[Start of Attachment]

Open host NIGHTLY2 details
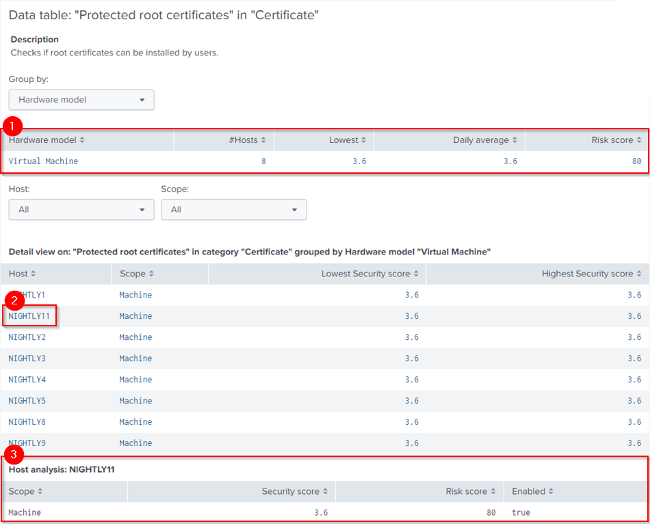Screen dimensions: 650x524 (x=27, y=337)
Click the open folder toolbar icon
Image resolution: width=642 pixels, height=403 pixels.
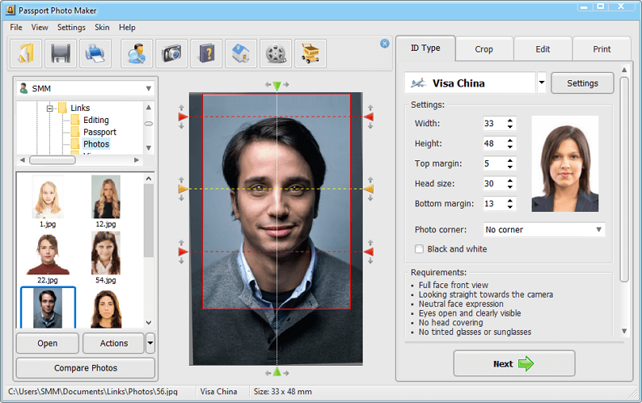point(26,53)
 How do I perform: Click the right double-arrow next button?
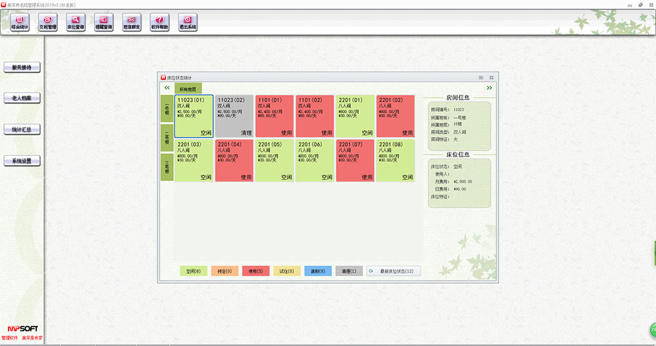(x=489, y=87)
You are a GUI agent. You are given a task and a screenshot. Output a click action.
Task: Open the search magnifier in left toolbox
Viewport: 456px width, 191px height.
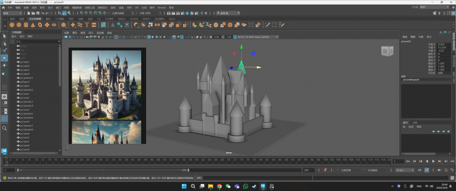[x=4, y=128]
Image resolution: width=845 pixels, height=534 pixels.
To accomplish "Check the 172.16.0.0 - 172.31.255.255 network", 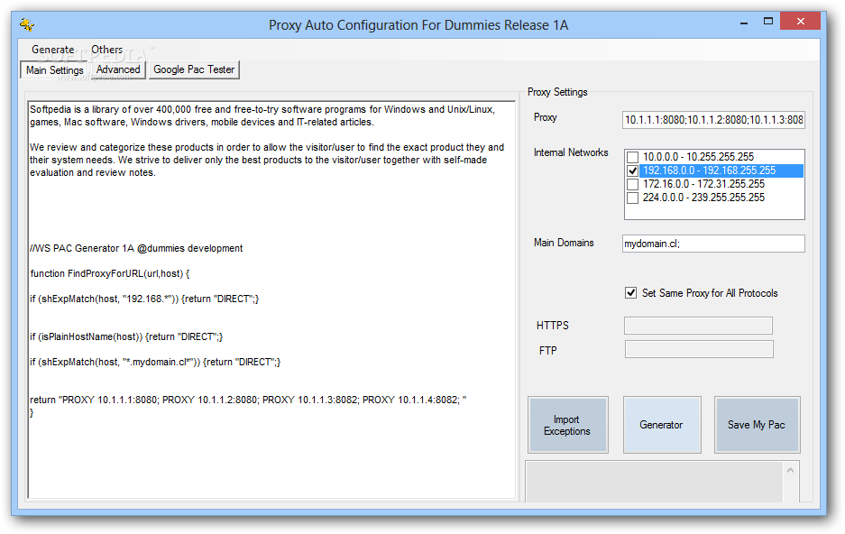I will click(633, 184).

[End of Attachment]

▸ **Problem**: The lines needed run from the first line of the records through the line containing "Task: Open the", both included. Restate them word for word, without pictures.

▸ **Reply**:
Open host NIGHTLY2 details
Screen dimensions: 650x524 (x=27, y=337)
Click the open folder toolbar icon
Image resolution: width=642 pixels, height=403 pixels.
point(26,53)
 How do I perform: Click the right double-arrow next button?
(x=489, y=87)
You are a GUI agent. You are given a task and a screenshot. Output a click action.
Task: Open the search magnifier in left toolbox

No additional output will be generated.